In this post, I will try to explain how to create partitioned tables in Hive and the logic behind it. Partitioned tables in Hive are commanly used to improve query response times and manage the data in a better view. When a Hive table is partitioned according to column that is used to filter the data, query will only reach a subset of a table in the hadoop file system and perform better. We will walk through an example to understand the dynamics behind the partitioning.
We have two tables : movie and movierating. What we want to do here is to find the average rating of the movies that are released in 2000. Basically, our hiveql looks like below.
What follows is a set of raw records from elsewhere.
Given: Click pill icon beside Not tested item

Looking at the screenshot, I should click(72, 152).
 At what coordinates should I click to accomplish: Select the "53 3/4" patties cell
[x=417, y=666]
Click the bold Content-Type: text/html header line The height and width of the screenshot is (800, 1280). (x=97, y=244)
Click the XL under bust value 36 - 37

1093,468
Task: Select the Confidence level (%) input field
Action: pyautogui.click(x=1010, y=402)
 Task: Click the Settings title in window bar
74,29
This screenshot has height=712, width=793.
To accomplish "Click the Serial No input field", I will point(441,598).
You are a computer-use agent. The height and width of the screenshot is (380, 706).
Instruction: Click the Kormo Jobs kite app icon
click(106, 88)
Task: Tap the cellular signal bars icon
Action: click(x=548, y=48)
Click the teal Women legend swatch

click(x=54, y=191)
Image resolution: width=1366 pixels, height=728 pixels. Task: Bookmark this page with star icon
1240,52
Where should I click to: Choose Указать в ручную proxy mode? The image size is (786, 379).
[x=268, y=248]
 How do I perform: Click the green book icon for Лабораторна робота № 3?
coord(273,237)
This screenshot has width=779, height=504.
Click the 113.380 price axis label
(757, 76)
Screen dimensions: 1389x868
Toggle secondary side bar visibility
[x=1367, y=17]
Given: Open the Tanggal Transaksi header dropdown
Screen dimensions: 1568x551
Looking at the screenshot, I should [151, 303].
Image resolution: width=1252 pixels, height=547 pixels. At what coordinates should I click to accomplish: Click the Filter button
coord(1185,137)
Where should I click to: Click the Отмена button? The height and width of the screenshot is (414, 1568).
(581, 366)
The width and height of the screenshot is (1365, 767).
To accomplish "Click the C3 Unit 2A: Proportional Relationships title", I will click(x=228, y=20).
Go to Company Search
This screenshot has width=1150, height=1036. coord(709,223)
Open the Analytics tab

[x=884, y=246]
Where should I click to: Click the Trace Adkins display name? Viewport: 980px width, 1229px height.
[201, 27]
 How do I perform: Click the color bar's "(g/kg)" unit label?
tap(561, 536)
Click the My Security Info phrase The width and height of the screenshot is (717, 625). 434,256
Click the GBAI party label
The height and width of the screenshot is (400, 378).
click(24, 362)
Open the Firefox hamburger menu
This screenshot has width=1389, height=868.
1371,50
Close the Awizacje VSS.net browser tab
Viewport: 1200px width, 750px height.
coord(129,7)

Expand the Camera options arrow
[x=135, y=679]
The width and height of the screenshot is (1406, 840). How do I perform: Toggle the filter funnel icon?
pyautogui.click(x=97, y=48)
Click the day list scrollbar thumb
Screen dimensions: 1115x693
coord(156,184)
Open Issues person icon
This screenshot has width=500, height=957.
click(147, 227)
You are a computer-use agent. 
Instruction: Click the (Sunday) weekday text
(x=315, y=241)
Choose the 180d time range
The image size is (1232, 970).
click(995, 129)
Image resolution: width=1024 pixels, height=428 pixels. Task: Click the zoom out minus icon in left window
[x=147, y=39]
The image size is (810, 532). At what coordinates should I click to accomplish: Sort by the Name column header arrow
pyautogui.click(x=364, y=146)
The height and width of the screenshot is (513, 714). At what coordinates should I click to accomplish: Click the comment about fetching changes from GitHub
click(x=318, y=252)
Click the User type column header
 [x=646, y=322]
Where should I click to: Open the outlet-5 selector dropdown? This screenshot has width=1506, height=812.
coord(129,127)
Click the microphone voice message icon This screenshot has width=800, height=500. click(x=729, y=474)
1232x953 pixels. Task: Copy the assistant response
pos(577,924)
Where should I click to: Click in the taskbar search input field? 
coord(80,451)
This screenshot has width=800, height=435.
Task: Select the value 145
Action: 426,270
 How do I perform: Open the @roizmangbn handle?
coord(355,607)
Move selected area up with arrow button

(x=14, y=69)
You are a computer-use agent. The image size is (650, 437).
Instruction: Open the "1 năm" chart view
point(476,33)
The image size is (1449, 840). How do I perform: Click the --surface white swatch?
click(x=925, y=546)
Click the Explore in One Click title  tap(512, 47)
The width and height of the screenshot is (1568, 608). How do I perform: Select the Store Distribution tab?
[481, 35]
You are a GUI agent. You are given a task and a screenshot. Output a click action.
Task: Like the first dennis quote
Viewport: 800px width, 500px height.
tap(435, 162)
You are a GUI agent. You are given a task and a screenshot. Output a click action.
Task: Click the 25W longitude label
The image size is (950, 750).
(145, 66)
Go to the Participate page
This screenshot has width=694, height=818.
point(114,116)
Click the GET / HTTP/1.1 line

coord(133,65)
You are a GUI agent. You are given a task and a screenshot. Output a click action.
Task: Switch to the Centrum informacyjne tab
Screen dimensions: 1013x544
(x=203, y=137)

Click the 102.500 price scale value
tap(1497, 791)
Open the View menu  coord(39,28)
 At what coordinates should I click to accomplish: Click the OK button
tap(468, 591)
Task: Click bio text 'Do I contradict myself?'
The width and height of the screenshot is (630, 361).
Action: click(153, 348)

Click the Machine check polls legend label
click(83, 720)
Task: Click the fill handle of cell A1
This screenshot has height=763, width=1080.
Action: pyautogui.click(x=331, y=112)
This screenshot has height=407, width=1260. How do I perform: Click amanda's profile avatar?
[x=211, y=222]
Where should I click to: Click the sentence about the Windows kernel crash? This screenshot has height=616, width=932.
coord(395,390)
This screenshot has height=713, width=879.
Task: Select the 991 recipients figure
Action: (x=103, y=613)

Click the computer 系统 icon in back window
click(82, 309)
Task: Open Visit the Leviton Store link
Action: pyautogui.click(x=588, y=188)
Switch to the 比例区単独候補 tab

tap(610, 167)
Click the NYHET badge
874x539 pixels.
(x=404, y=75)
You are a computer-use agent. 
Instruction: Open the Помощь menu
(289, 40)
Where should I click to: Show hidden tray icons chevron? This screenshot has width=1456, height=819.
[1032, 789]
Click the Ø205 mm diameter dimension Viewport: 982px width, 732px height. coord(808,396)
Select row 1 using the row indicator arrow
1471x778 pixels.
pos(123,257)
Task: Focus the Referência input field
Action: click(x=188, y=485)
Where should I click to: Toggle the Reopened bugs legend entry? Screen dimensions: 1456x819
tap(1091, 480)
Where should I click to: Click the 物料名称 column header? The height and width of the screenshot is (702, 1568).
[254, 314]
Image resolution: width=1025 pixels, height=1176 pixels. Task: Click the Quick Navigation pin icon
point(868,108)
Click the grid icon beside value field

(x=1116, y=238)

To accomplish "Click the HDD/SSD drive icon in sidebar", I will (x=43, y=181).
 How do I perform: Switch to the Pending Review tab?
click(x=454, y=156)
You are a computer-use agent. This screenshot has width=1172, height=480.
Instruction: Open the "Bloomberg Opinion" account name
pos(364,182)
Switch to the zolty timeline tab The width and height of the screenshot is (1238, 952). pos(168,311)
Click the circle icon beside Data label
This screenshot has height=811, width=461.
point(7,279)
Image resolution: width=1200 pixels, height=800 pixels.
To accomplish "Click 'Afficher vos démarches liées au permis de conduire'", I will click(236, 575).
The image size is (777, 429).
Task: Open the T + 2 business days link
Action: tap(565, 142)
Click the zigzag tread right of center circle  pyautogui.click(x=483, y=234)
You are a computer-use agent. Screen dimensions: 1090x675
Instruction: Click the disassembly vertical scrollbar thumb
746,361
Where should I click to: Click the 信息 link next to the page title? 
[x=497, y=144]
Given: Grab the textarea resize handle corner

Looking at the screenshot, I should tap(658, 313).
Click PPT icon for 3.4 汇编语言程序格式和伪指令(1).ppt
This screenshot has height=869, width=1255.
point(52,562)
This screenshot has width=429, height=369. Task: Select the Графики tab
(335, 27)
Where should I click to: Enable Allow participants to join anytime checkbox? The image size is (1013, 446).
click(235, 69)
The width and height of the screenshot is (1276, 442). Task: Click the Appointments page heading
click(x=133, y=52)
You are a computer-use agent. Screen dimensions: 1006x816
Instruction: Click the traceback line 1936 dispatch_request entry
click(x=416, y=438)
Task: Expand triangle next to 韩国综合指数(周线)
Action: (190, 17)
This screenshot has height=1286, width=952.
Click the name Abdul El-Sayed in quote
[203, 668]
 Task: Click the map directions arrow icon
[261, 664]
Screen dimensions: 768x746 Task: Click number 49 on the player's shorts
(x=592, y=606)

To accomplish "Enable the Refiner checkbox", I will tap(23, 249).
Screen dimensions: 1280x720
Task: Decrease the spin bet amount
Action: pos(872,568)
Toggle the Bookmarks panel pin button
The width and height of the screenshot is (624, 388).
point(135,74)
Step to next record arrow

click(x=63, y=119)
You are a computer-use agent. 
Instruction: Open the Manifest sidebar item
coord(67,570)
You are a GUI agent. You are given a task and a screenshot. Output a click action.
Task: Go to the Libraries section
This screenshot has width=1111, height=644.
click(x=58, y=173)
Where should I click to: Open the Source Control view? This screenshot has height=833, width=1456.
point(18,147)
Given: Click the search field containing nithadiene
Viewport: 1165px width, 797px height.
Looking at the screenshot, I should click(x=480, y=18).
hive> select mv.name,avg(mvr.rating) from movie mv join movierating mvr on mv.id=mvr.movieid and mv.year=2000 group by mv.name;
Our result set returns at 27 seconds. Now we are going to create a partitioned table in hive to see the performance improvement. Let’s create an empty partitioned table.
hive> CREATE TABLE partitioned_movies(id INT, name STRING) PARTITIONED BY (year int) STORED AS TEXTFILE;
As we all know, when we create a table in hive, it actually creates a folder under ‘/user/hive/warehouse/’ with the table name to store the data in hdfs file system. Let’s check out to see if we actually have the folder. Let’s type the command below.
hadoop fs -ls /user/hive/warehouse/
When we also ‘ls’ the movie folder, we can see the parts of the file created by map tasks. However, we can not see any files created under the partitioned_movies folder as we did not put any data in it yet.
Now, we are actullay going to put some data into our partitioned table to see how it works behind the scenes. But before we start to insert data to our partitioned table, i would like to change a parameter in my enviroment to enable dynamic partition creation. If I do not change this parameter, I would have to filter my inserted data according to the partition that i want to work with. This would require a lot of unnecessary work for us.
Let’s run the commands below to change settings and make the insert.
hive> set hive.exec.dynamic.partition.mode=nonstrict;
hive> INSERT OVERWRITE TABLE partitioned_movies PARTITION(year) SELECT id,name,year from movie;
After the insert process is complete, we need to see folders under the partitioned_movies folder with year_info. Let’s run the ‘ls’ command again to check.
So far we have created a partitioned hive table and seen how it works. Now, it is time to check if it would really give us any performance improvements. Let’s run the query again but this time using our partitioned movie table.
hive> select mv.name,avg(mvr.rating) from partitioned_movies mv join movierating mvr on mv.id=mvr.movieid and mv.year=2000 group by mv.name;
Result set returns almost five seconds faster than the previous query. My data is not big enough to have a dramatic change in time but the results still proved that partitioning in hive tables would allow you to increase performance in some queries. It also allows you to take advantage of some other utilities that comes with partitioning such as partition exchanging and changing the file format of a specific partition. We are not going go through them in this post.